#### Work item:
A faithful copy of the whole listing is required, with nothing left out.
......
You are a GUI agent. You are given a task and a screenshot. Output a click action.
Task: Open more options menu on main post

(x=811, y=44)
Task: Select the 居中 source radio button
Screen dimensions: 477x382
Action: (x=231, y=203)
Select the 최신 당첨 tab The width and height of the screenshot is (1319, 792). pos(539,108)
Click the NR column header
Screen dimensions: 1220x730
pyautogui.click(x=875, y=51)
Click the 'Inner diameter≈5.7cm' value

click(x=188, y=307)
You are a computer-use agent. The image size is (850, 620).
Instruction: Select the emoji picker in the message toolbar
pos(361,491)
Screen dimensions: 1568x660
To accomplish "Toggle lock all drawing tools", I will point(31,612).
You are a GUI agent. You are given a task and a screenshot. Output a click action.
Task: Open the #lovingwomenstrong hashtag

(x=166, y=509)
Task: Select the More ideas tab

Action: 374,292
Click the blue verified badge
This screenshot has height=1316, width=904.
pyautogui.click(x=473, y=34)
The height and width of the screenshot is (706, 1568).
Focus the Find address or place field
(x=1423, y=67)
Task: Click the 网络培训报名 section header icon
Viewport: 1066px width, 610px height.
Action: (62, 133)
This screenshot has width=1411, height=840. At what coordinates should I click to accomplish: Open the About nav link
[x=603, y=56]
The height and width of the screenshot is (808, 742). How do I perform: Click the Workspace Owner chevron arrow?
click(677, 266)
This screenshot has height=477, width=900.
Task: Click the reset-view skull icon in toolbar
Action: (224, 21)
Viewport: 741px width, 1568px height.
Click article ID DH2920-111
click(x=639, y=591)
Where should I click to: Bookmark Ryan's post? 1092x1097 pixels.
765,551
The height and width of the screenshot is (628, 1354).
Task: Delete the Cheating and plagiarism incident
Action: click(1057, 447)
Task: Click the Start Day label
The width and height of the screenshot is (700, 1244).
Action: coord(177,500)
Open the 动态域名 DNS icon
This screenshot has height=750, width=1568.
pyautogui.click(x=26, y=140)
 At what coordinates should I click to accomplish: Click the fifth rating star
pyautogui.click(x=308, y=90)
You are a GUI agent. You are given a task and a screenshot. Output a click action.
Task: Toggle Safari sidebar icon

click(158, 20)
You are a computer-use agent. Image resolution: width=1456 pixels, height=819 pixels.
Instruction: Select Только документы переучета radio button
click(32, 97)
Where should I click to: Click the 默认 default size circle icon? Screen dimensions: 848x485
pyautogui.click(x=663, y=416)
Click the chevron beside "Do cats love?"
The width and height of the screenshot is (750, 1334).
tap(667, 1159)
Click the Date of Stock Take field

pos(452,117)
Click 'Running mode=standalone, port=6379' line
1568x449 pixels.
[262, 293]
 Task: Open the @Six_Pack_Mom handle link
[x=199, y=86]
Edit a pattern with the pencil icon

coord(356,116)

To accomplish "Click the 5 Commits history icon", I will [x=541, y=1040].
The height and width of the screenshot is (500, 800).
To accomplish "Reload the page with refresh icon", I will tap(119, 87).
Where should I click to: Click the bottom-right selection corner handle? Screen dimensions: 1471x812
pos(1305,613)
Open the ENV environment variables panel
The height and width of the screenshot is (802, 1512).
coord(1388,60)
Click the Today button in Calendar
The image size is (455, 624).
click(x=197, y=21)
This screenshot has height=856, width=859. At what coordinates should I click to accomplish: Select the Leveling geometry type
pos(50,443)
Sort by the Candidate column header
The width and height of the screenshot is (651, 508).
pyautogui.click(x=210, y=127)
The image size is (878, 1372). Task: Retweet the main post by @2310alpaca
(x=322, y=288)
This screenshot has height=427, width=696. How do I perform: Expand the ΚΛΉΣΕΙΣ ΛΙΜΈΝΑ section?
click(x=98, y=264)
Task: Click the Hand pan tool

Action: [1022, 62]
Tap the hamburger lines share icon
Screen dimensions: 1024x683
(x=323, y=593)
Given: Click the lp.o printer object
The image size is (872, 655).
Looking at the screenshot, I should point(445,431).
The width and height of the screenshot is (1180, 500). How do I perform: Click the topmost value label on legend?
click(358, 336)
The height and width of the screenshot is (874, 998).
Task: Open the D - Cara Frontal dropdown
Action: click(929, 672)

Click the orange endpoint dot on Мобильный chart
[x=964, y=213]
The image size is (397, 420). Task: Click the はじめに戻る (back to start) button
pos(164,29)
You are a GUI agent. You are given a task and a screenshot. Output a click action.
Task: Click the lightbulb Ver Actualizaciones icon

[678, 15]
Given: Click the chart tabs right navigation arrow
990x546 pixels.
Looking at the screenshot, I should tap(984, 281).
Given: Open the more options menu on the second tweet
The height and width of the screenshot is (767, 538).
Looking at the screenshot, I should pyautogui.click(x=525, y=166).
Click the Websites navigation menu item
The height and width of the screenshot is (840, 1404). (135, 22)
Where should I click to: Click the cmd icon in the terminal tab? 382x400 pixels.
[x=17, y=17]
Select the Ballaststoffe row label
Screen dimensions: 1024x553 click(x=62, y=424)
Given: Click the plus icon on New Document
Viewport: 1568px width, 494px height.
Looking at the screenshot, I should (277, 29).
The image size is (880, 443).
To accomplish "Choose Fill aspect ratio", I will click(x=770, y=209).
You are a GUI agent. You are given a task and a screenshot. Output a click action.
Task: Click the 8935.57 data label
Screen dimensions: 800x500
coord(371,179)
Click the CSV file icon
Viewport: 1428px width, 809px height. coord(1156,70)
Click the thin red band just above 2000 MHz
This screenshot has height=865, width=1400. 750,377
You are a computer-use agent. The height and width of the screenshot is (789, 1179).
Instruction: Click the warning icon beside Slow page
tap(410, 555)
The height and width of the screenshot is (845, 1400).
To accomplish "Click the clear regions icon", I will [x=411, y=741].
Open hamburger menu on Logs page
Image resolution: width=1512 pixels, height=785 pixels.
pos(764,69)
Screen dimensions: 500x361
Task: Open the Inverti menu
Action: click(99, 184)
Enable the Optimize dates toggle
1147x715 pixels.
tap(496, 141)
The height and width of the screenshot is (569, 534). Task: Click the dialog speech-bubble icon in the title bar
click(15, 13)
......
#### Exercise result:
You are a GUI agent. You are given a task and a screenshot. Output a click action.
Task: Open more options menu on main post

(x=811, y=44)
Task: Select the 居中 source radio button
Screen dimensions: 477x382
Action: (x=231, y=203)
Select the 최신 당첨 tab The width and height of the screenshot is (1319, 792). pos(539,108)
Click the NR column header
Screen dimensions: 1220x730
pyautogui.click(x=875, y=51)
Click the 'Inner diameter≈5.7cm' value

click(x=188, y=307)
You are a computer-use agent. The image size is (850, 620).
Instruction: Select the emoji picker in the message toolbar
pos(361,491)
Screen dimensions: 1568x660
To accomplish "Toggle lock all drawing tools", I will point(31,612).
You are a GUI agent. You are given a task and a screenshot. Output a click action.
Task: Open the #lovingwomenstrong hashtag

(x=166, y=509)
Task: Select the More ideas tab

Action: 374,292
Click the blue verified badge
This screenshot has height=1316, width=904.
pyautogui.click(x=473, y=34)
The height and width of the screenshot is (706, 1568).
Focus the Find address or place field
(x=1423, y=67)
Task: Click the 网络培训报名 section header icon
Viewport: 1066px width, 610px height.
Action: (62, 133)
This screenshot has width=1411, height=840. At what coordinates should I click to accomplish: Open the About nav link
[x=603, y=56]
The height and width of the screenshot is (808, 742). How do I perform: Click the Workspace Owner chevron arrow?
click(677, 266)
This screenshot has height=477, width=900.
Task: Click the reset-view skull icon in toolbar
Action: (224, 21)
Viewport: 741px width, 1568px height.
Click article ID DH2920-111
click(x=639, y=591)
Where should I click to: Bookmark Ryan's post? 1092x1097 pixels.
765,551
The height and width of the screenshot is (628, 1354).
Task: Delete the Cheating and plagiarism incident
Action: click(1057, 447)
Task: Click the Start Day label
The width and height of the screenshot is (700, 1244).
Action: coord(177,500)
Open the 动态域名 DNS icon
This screenshot has height=750, width=1568.
pyautogui.click(x=26, y=140)
 At what coordinates should I click to accomplish: Click the fifth rating star
pyautogui.click(x=308, y=90)
You are a GUI agent. You are given a task and a screenshot. Output a click action.
Task: Toggle Safari sidebar icon

click(158, 20)
You are a computer-use agent. Image resolution: width=1456 pixels, height=819 pixels.
Instruction: Select Только документы переучета radio button
click(32, 97)
Where should I click to: Click the 默认 default size circle icon? Screen dimensions: 848x485
pyautogui.click(x=663, y=416)
Click the chevron beside "Do cats love?"
The width and height of the screenshot is (750, 1334).
tap(667, 1159)
Click the Date of Stock Take field

pos(452,117)
Click 'Running mode=standalone, port=6379' line
1568x449 pixels.
[262, 293]
 Task: Open the @Six_Pack_Mom handle link
[x=199, y=86]
Edit a pattern with the pencil icon

coord(356,116)

To accomplish "Click the 5 Commits history icon", I will [x=541, y=1040].
The height and width of the screenshot is (500, 800).
To accomplish "Reload the page with refresh icon", I will tap(119, 87).
Where should I click to: Click the bottom-right selection corner handle? Screen dimensions: 1471x812
pos(1305,613)
Open the ENV environment variables panel
The height and width of the screenshot is (802, 1512).
coord(1388,60)
Click the Today button in Calendar
The image size is (455, 624).
click(x=197, y=21)
This screenshot has height=856, width=859. At what coordinates should I click to accomplish: Select the Leveling geometry type
pos(50,443)
Sort by the Candidate column header
The width and height of the screenshot is (651, 508).
pyautogui.click(x=210, y=127)
The image size is (878, 1372). Task: Retweet the main post by @2310alpaca
(x=322, y=288)
This screenshot has height=427, width=696. How do I perform: Expand the ΚΛΉΣΕΙΣ ΛΙΜΈΝΑ section?
click(x=98, y=264)
Task: Click the Hand pan tool

Action: [1022, 62]
Tap the hamburger lines share icon
Screen dimensions: 1024x683
(x=323, y=593)
Given: Click the lp.o printer object
The image size is (872, 655).
Looking at the screenshot, I should point(445,431).
The width and height of the screenshot is (1180, 500). How do I perform: Click the topmost value label on legend?
click(358, 336)
The height and width of the screenshot is (874, 998).
Task: Open the D - Cara Frontal dropdown
Action: click(929, 672)

Click the orange endpoint dot on Мобильный chart
[x=964, y=213]
The image size is (397, 420). Task: Click the はじめに戻る (back to start) button
pos(164,29)
You are a GUI agent. You are given a task and a screenshot. Output a click action.
Task: Click the lightbulb Ver Actualizaciones icon

[678, 15]
Given: Click the chart tabs right navigation arrow
990x546 pixels.
Looking at the screenshot, I should tap(984, 281).
Given: Open the more options menu on the second tweet
The height and width of the screenshot is (767, 538).
Looking at the screenshot, I should pyautogui.click(x=525, y=166).
Click the Websites navigation menu item
The height and width of the screenshot is (840, 1404). (135, 22)
Where should I click to: Click the cmd icon in the terminal tab? 382x400 pixels.
[x=17, y=17]
Select the Ballaststoffe row label
Screen dimensions: 1024x553 click(x=62, y=424)
Given: Click the plus icon on New Document
Viewport: 1568px width, 494px height.
Looking at the screenshot, I should (277, 29).
The image size is (880, 443).
To accomplish "Choose Fill aspect ratio", I will click(x=770, y=209).
You are a GUI agent. You are given a task and a screenshot. Output a click action.
Task: Click the 8935.57 data label
Screen dimensions: 800x500
coord(371,179)
Click the CSV file icon
Viewport: 1428px width, 809px height. coord(1156,70)
Click the thin red band just above 2000 MHz
This screenshot has height=865, width=1400. 750,377
You are a computer-use agent. The height and width of the screenshot is (789, 1179).
Instruction: Click the warning icon beside Slow page
tap(410, 555)
The height and width of the screenshot is (845, 1400).
To accomplish "Click the clear regions icon", I will [x=411, y=741].
Open hamburger menu on Logs page
Image resolution: width=1512 pixels, height=785 pixels.
pos(764,69)
Screen dimensions: 500x361
Task: Open the Inverti menu
Action: click(99, 184)
Enable the Optimize dates toggle
1147x715 pixels.
tap(496, 141)
The height and width of the screenshot is (569, 534). Task: Click the dialog speech-bubble icon in the title bar
click(15, 13)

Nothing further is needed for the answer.